Mini Electric Concept revealed
Mini has previewed its plans for an all-electric version of its modern-day Cooper hardtop with the unveiling of the new Mini Electric Concept.
Set to get a public airing at the upcoming Frankfurt motor show, the compact new two-door is said by Mini to offer a "window into how pure-electric, day-to-day mobility might look in the years ahead".
Combining many of the classic Mini design elements and proportions used by the third-generation of the modern-day Cooper hardtop together with newly developed cues conceived around the new four-seater's battery propelled driveline and the optimisation of its aerodynamic properties, the Mini Electric Concept is meant to provide the first tacit clues to the size and appearance of the BMW Group owned car maker's first series production electric car due out in 2019.
"The systematic electrification of the brand and product portfolio is a mainstay of the BMW Group's Number One Next strategy," said BMW chairman, Harald Krüger, adding, "The Mini Electric Concept offers a preview of the all-electric production vehicle.
Krüger, who has also announced plans for an electric version of the BMW X3 as part of a program that will see the BMW Group electrify exiting models alongside its offerings from its dedicated i electric car brand, hints at larger electric car plans for the Mini brand in coming years, saying, "Mini and electrification make a perfect match."
Billing its latest concept car as a pure design exercise, Mini has released no details to the Mini Electric Concept's driveline, power output, battery capacity or chassis set-up, saying only, "The responsive drive system, sublimely judged suspension tuning and use of aerodynamic add-ons produce driving dynamics very much in the Mini mould and a fine operating range. It all comes together to make the MINI Electric Concept a highly attractive, zero-emission solution to the current challenges facing personal mobility in our cities and their surroundings."
However, officials from the traditional British car maker suggest the production version of the new car will borrow electric drive technology from the newly facelifted BMW i3, with a front-mounted electric motor providing direct drive to the front wheels and a lithium ion battery pack mounted within its centre tunnel and underneath the rear seat in the place taken up by the fuel tank on combustion engine versions of the Cooper hardtop.
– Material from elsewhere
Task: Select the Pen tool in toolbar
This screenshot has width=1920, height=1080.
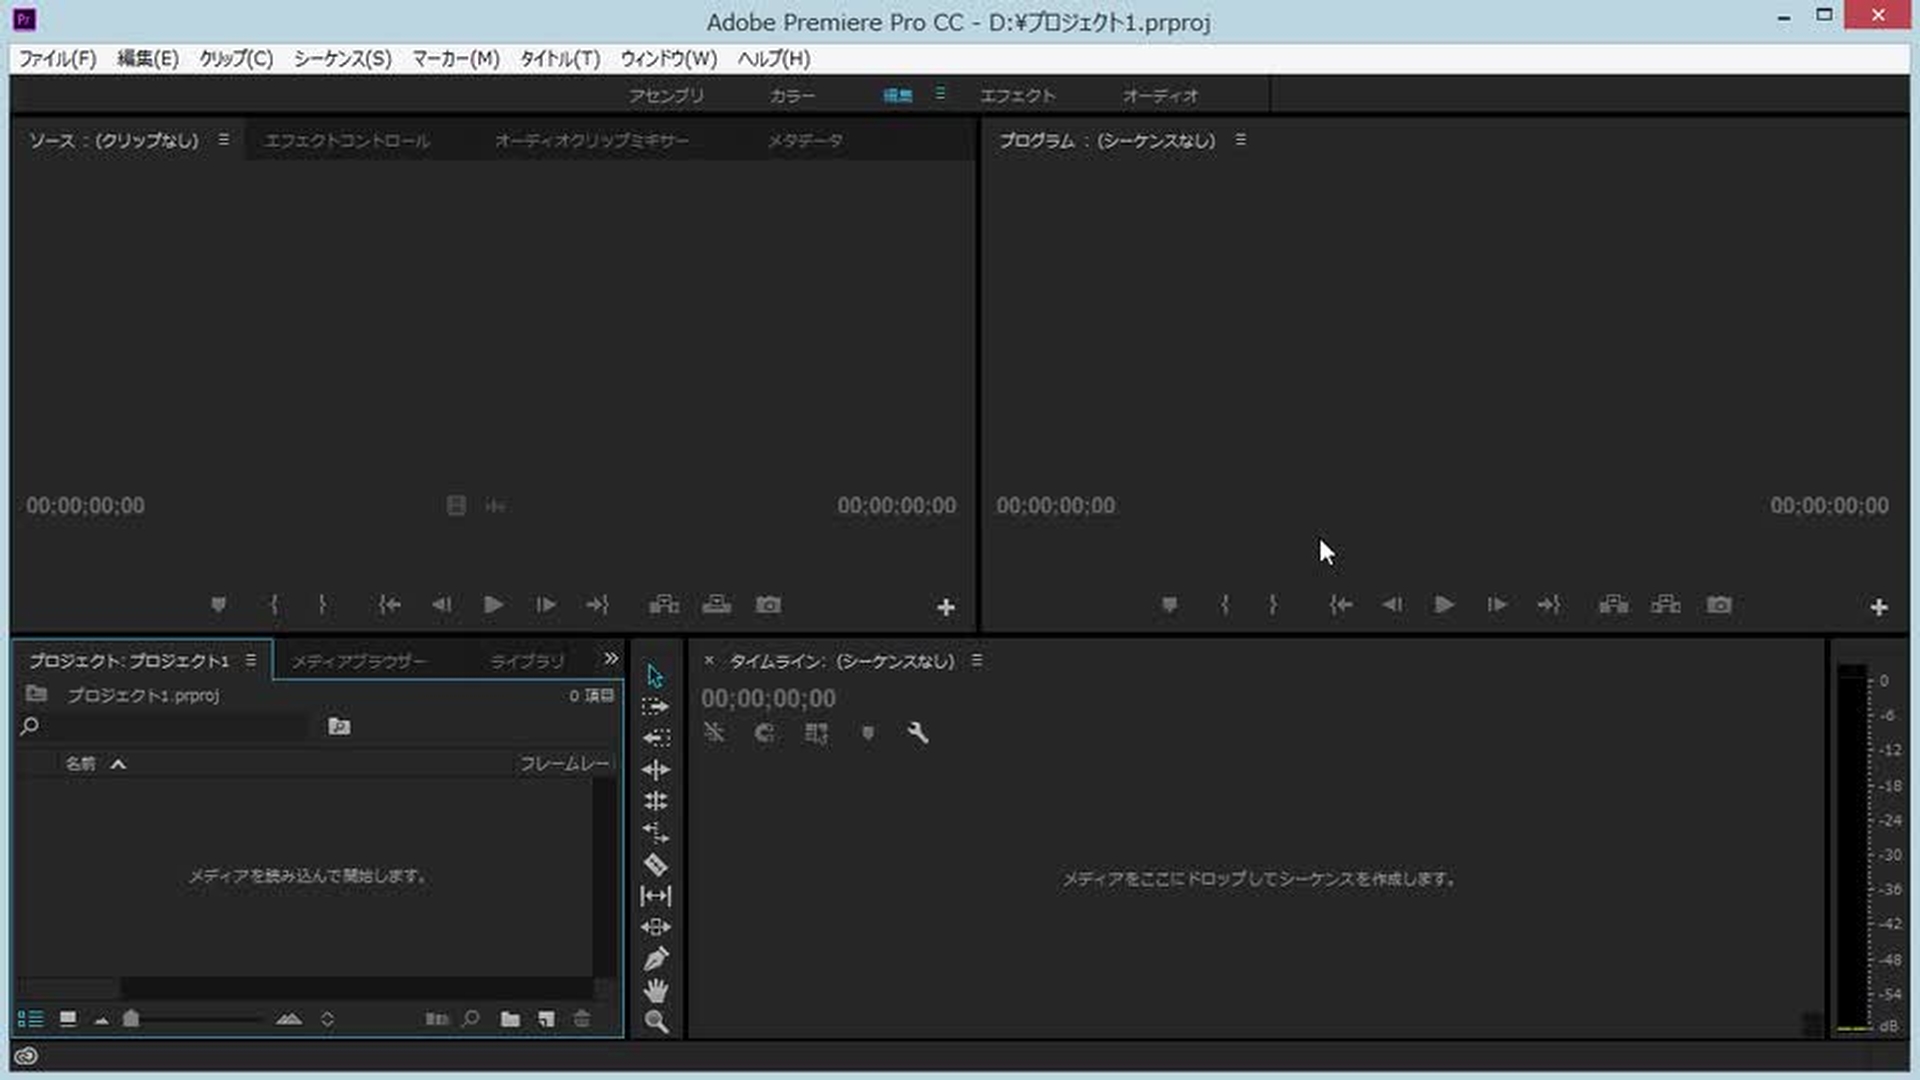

Further details remain scarce, though it is expected to deliver an overall range in the region of the 94Ah version of the rear-wheel drive i3, which delivers a claimed 300km range between recharging on the current European test cycle.
The Mini Electric Concept is not the first time Mini has dabbled in electric car development. It unveiled the Mini E in 2008 as part of an extensive global test program aimed at evaluating technology and gaining driving data in the run up to the establishment of BMW's i brand. Fitted with a 150kW electric motor and large 35kWh lithium ion battery, some 600 Mini Es were deployed in selected cities within China, France, Germany, England and the United States on a lease program that ended in 2011.
Knowledge gained in the development and running of the Mini E fleet was then subsequently used in the conception of the later BMW 1-Series ActiveE.
Mini also recently launched the Cooper S E Countryman All4 – a plug-in gasoline-electric hybrid fitted with the same driveline as the BMW 225xe capable of offering zero emission running on electric power for short distances.
The Mini Electric Concept retains many of the Cooper hatchback's traditional design cues, including a blanked off version of its hexagonal-shaped grille, round headlamps, upright glasshouse, floating roof and hatchback style rear end. They are combined with new elements Mini says have been conceived to smooth airflow and improve its aerodynamic properties, including a new front bumper assembly, more heavily flared front wheel houses and complex sills underneath the doors featuring an air breather within its leading section and a winged element at the rear ahead of the rear wheel houses.
"The Mini Electric Concept is a quintessential Mini – compact, agile, simply the ideal companion for everyday driving," said Adrian van Hooydonk, the BMW Group's Senior Vice-President of Design. "At the same time, it conveys a whole new take on the concept of sportiness. Indeed, aerodynamics and lightweight design aren't just important in the world of motor sport; they are also essential factors for maximising electric range.
"The car's surfaces have a sense of precision and contemporary clarity about them that lends added impact to the car's efficient character. Plus, striking accents and vivid contrasts give the exterior that distinctive MINI twist."
Although BMW's i brand has invested heavily in carbon-fibre production for its i3 and i8, the Mini Electric Concept's body incorporates cheaper glass fibre within its new aerodynamic elements. Riding on 19-inch wheels, its exterior also uses components created via 3D printing in a move van Hooydonk believes could open up a new market for customisation.